Alexander Alekhine – Alekhine, born in 1892, learned to play sometime between ages 6-7.  He was born in Moscow to wealthy aristocratic family.  ,He became the fourth world champion after defeating Capablanca in 1927 at age 35.  At the time, Capablanca was considered to be unbeatable.  Alekhine studied hard for many years and lost many games, but he slowly raised his rating a little bit at a time.  Alekhine died in Portugal in poverty.  He was the only chess champion to die with the title.  In 1922, he had such a poor result in a tournament that nearly gave up chess forever thinking he would never be able to achieve his dream of becoming the world champion.  Alekhine’s greatest strength was his work ethic.  He studied relentlessly.  It is because of Alekhine that players today must study openings, study opponent’s weaknesses, psychologically prepare for matches.  For people to play with Alekhine, they had to work just as hard as Alekhine did and the practice has continued ever since.

Gary Kasparov – Kasparov was born in 1963 and studied and patterned his own play after Akekhine.  He took the title from Anatoly Karpov at only 22 years old in 1985.  Becoming the world champion at this age beat Mikhial Tal’s record as the youngest world champion. Kasparov is an outspoken opponent of Vladimir Putin.  He was awarded the U.N.s Human Rights award in 2013.  Kasparov lost the world championship title to Vladimir Kramnik in 2000 but remained the worlds top rated player until he retired in 2005.
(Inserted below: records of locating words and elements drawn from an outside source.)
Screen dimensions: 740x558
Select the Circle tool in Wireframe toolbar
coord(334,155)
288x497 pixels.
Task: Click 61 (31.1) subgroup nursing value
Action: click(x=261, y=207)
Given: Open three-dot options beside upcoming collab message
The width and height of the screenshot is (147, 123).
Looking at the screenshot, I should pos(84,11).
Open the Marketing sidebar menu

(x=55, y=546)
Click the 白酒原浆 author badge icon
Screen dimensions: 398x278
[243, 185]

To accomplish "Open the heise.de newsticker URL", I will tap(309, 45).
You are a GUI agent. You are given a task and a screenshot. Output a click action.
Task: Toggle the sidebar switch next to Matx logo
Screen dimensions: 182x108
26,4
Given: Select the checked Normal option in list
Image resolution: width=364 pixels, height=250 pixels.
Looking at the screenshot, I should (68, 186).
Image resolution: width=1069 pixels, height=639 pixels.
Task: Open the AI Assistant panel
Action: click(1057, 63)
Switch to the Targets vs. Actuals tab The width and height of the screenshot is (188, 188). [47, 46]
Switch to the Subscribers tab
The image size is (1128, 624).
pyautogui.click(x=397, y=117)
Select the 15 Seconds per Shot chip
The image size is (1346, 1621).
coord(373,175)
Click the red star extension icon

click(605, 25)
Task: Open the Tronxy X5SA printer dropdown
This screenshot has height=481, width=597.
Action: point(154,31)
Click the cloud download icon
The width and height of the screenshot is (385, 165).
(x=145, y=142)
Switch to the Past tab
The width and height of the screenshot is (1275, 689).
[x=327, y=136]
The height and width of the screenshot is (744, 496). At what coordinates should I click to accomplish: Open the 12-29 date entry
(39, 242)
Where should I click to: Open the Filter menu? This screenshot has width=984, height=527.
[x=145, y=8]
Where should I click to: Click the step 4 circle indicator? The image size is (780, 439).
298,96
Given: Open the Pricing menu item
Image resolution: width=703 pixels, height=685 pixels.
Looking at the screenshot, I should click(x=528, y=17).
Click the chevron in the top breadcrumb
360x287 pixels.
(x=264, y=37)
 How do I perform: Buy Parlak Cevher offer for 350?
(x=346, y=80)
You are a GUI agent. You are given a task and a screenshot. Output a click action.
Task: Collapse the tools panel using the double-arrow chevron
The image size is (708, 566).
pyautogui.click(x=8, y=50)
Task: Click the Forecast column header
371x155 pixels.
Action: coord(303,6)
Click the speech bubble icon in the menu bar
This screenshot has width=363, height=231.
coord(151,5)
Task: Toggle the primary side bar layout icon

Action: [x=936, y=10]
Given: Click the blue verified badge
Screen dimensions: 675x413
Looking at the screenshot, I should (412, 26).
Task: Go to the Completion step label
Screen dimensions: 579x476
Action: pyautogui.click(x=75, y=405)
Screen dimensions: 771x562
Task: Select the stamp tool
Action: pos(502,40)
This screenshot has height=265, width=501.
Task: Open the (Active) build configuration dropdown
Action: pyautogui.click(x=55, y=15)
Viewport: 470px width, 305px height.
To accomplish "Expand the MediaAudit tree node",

Mikhail Tal – Became the youngest world champion at the age of 23(at that time).  His attacking style was so violent that his play was considered to be incorrect.  His fellow grand-masters thought they only needed to get used to his style of playing.  They figured that after they learned his style, he would be easily defeated.  He lived during the “Russian System” where Russian Players were housed and paid by Russia to play chess as their primary job.

What did I learn from my research?  World champions come from all different backgrounds, had many different styles, and had varying talents and work ethics.